True CRM and debriefs can and often do require “constructive feedback” formerly called constructive criticism. Failures, humility, and hard realities foster growth, I don’t think that will ever change regardless of age.
 
We called them Tape Reviews in the Old Days and we discussed things, along with the MICN, Base Station MDs, EMS Directors.
We also expected crews to run their calls and understand their protocols and implement proper care. Anyone with that level of confusion would never have been allowed to practice.

BTW: your questions have nothing to do with CRM.
 
No mention of meds/hx, but whatever fluid that runs in in the time it takes to get to the hospital, assuming, again, that you're not extended, won't make a difference in the grand scheme, IMHO. Running in a half liter during transport might even take her pressure down as her vasomotor tone relaxes at the modest rise in blood volume. What you're asking really is just style points.
 
As stated above, a small amount of fluids (250-500 mL) may help some with BP by allowing some vasomotor relaxation. It may also help a little bit with HR, both from the body noting a slight rise in blood volume.

Generally speaking, at my facility, when we get a sepsis alert patient (this one may be one) we usually have a 30mL/Kg fluid bolus to be started, labs including UA, and starting antibiotics within 3 hours (and we're trying for 1 hour) of the alert being called.
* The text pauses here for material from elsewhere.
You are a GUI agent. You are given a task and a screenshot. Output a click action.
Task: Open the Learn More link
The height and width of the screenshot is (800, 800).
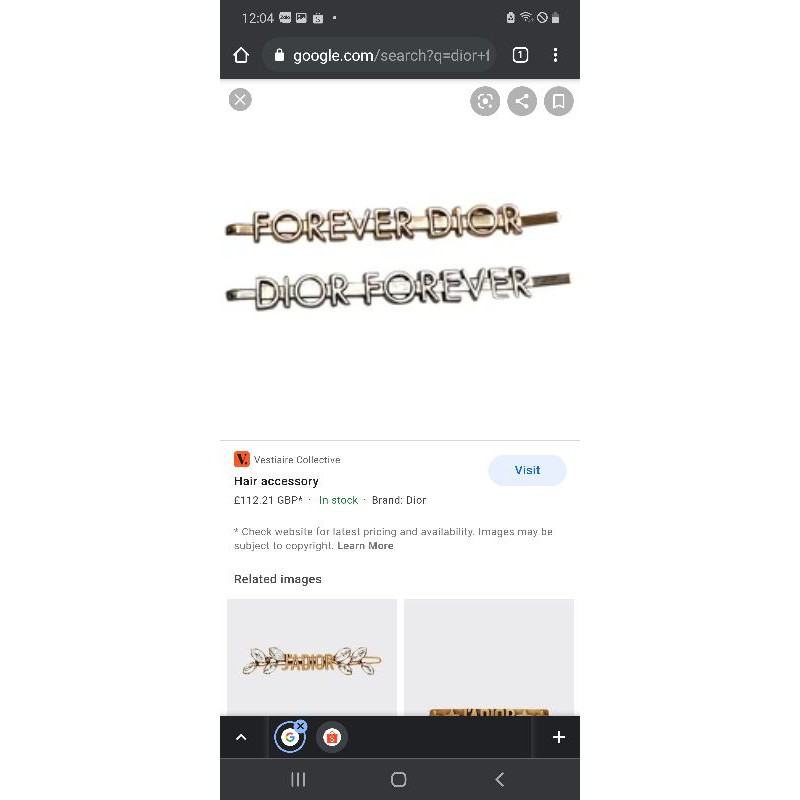coord(365,545)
For some of our patients, this can be 2-3 liters of fluid or more, but not always.

Our county's Sepsis protocol may or may not require a 500 mL NS bolus depending upon what vital signs were obtained, including waveform capnography. If the patient meets the protocol, then a 500 mL NS bolus is to be given regardless of SBP. Up to 4 doses can be given if SBP is, and remains, below 90 mmHg. If it remains below 90 mmHg after 4 boluses, then push dose Epi (5-20 mcg) can be given every 2-5 minutes, titrated to SBP of 90 mmHg or higher. Given the usual transport times, most medics here will never get to administering push dose epi before arrival at an ER.

I should also states that my own personal practice may be a bit different as I have access to a different formulary than the EMS medics do... but I'm also hampered by not being "allowed" to play in the prehospital arena. My ambulance work is basically interfacility only and we use clinical guidelines vs strict protocols. By the time I get involved, I'm going to be reasonably late in the whole process so I am going to be dealing with ER/ICU orders that go well beyond EMS protocols anyway.